Consultant renal surgeon Clare Pattenden, who performed the transplant at Birmingham’s QE Hospital, said: “About a third of patients waiting for a donor kidney are considered significantly sensitised.
“This means they have high antibody levels that react to foreign tissue such as a transplanted organ.
“If you have high antibody levels it is harder to match that patient to a donor kidney.
“People develop antibodies as a response to exposure to foreign tissue, such as a previous transplant, a blood transfusion, significant infection or pregnancy.
“Relatively few highly sensitised patients receive a transplant and they wait significantly longer than unsensitised patients for a compatible donor.
“The scoring system for sensitisation is expressed as a percentage and David was 97 per cent sensitised.
“That means he had antibodies to approximately 97 per cent of the population.
“Understandably that made it difficult to find a compatible kidney.

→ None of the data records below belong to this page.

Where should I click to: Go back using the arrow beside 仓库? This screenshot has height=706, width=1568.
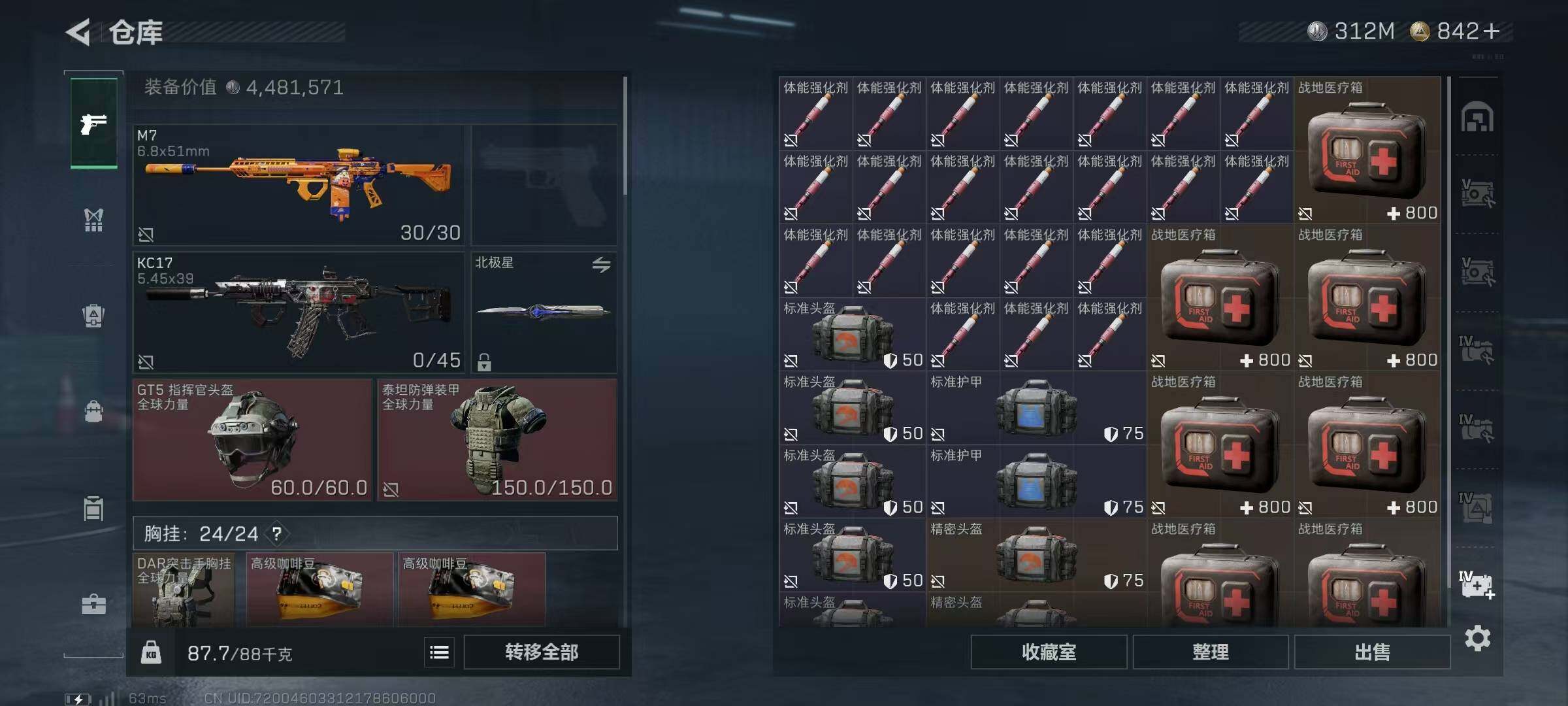[79, 32]
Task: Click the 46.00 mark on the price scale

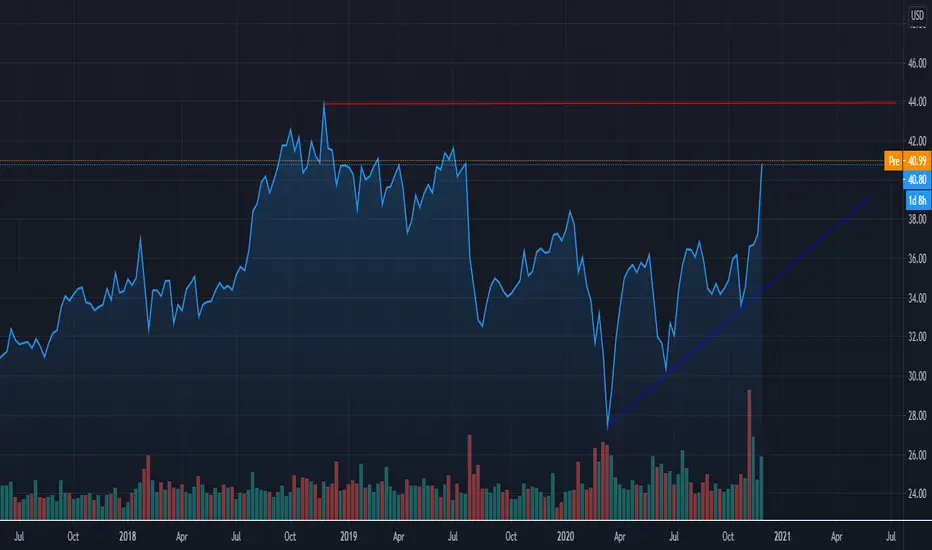Action: 917,63
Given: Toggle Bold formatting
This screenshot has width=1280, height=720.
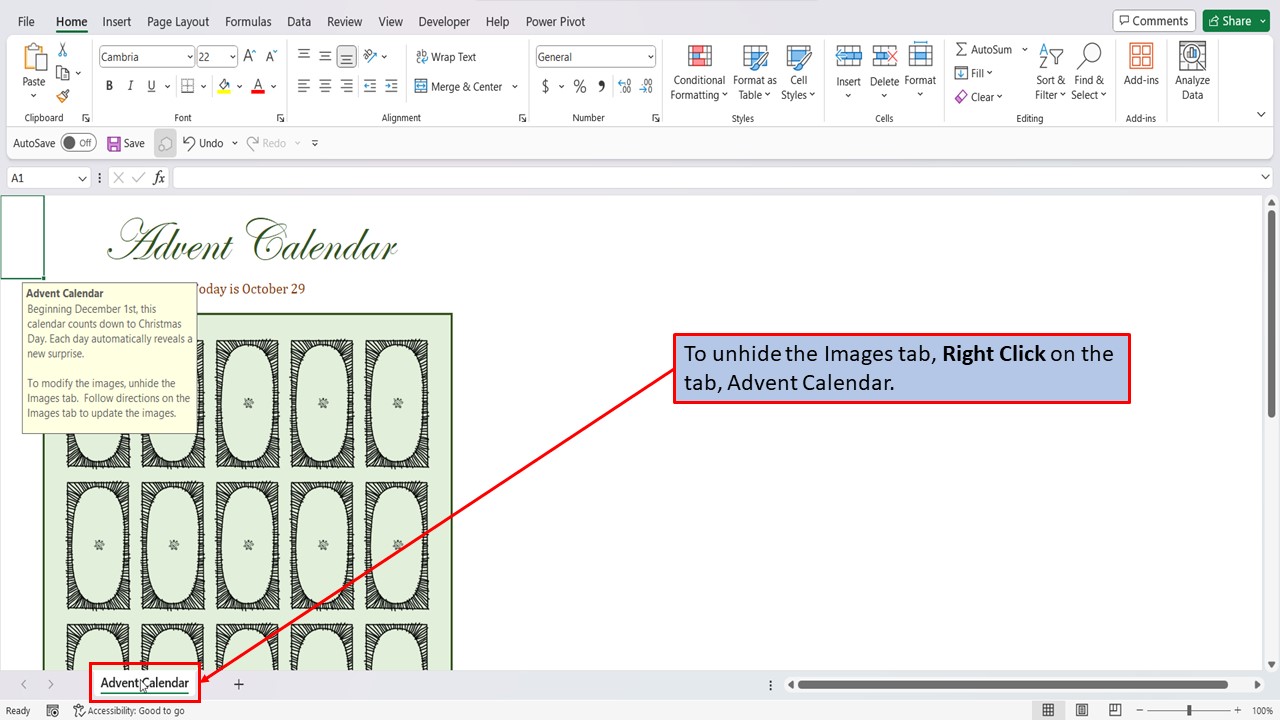Looking at the screenshot, I should point(109,86).
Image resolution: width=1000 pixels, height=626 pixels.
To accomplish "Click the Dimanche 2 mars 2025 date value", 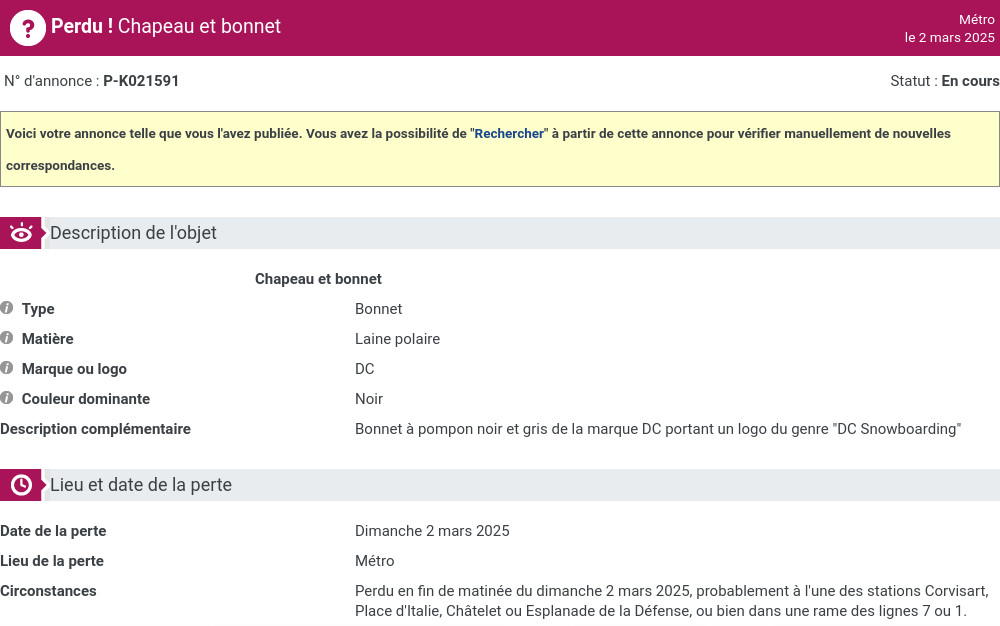I will (x=432, y=531).
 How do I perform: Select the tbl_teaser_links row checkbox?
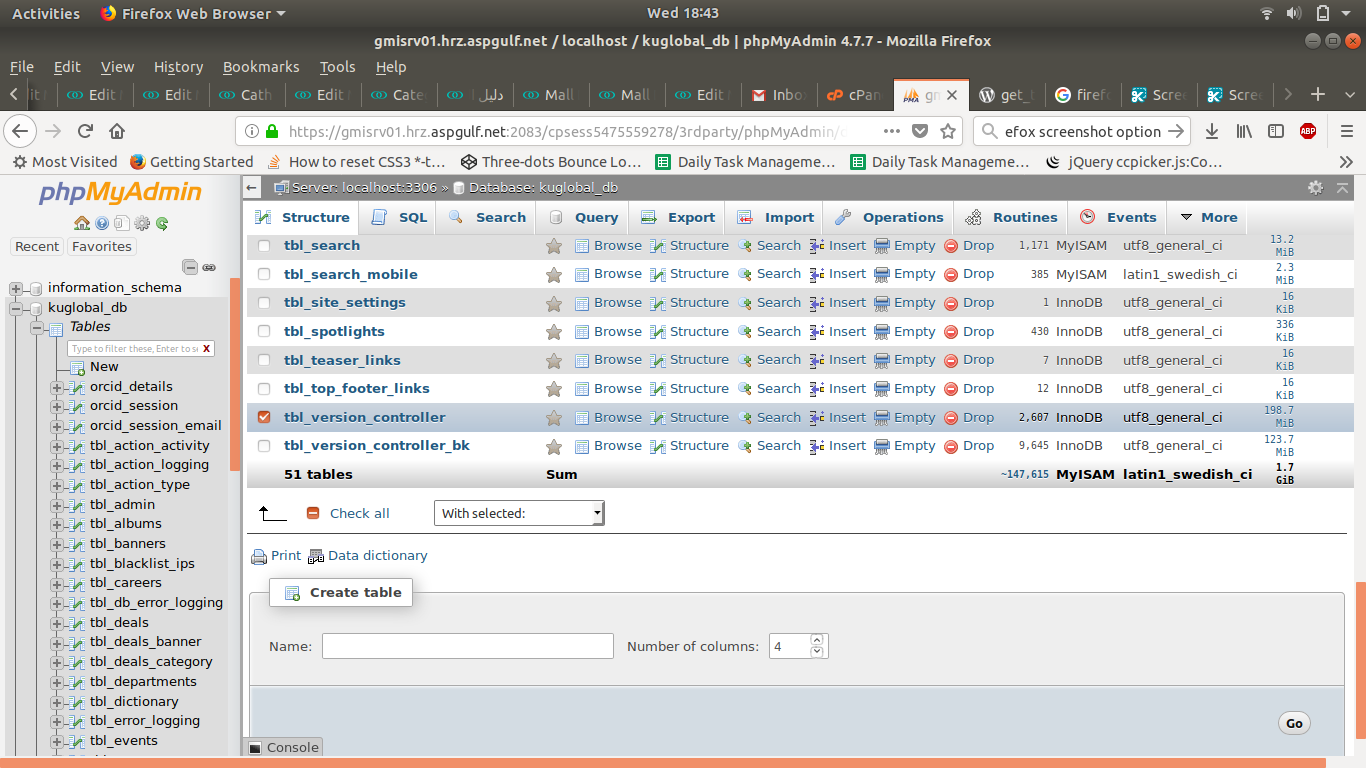click(x=264, y=360)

“Obviously David being offered a kidney for the first time in nearly 30 years was remarkable considering this and transplanting him gave us all great joy.
“For a man to wait so long and remain in such good health is a clear demonstration of his excellent ongoing renal care from the Stoke Nephrology team.
“There are hundreds of highly sensitised patients in this country waiting in similar states, many of whom will never receive a transplant and either become too unfit or die on the waiting list.
“The message is simple – more patients will have the opportunity to receive a life-changing transplant if more people join the organ donation register.”